Cardero’s science therapeutically targets the mitochondria, the principal source of cellular ATP. Chronic depletion of mitochondria has been clearly linked to the progression of muscle failure, or sarcopenia, heart failure, diabetes, and neurodegenerative diseases. Maximum density of mitochondria/cell, and thus the amount of ATP synthesized in each cell, is reached in young adulthood. Progressive loss of mitochondria, particularly in heart and muscle and brain, is associated with the aging process itself and accelerated by obesity, lack of physical activity, and metabolic disorders such as diabetes.
Mitochondria wear out if they are forced to function at excessive rates of activity for sustained periods, as happens to the remaining mitochondria in states of chronic mitochondrial depletion. New mitochondria can be made, in a process termed mitochondrial biogenesis, but this capacity is progressively lost with age or inactivity. The only currently known mechanism to induce mitochondrial biogenesis is physical exercise, which is the basis for exercise conditioning of muscle strength and endurance and cognition, but whose efficacy declines with age.

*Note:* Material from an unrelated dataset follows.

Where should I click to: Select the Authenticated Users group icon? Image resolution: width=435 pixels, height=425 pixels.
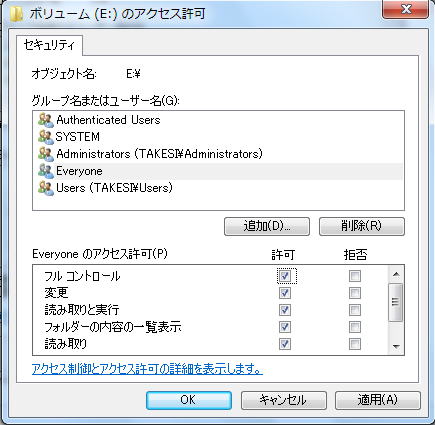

Progressive muscle failure, or sarcopenia, is particularly associated with mitochondrial dysfunction and depletion. Aberrant contractility associated with muscle disease places excessive metabolic demands on the mitochondria, which become dysfunctional. The end result is mitochondrial depletion, impaired muscle strength, and muscle atrophy.
Our lead clinical program targets the loss of muscle associated with muscular dystrophy. While the gene defect in the muscular dystrophies resides within proteins determining muscle structure, progressive loss of muscle is associated with secondary depletion of mitochondria. The metabolic strain placed on the surviving mitochondria in the progression of muscular dystrophy accelerates the loss of mitochondria due to oxidation injury, abnormal calcium accumulation, and metabolic strain. The loss of mitochondria accelerates the atrophy of the skeletal muscle. A very similar biology occurs within the hearts of patients with muscular dystrophy, causing a high incidence of congestive heart failure.
Cardero Therapeutics has developed data suggesting that enhancing mitochondrial biogenesis is closely associated with improvements in muscle structure and function in both animal models of muscular dystrophy and in the human disease.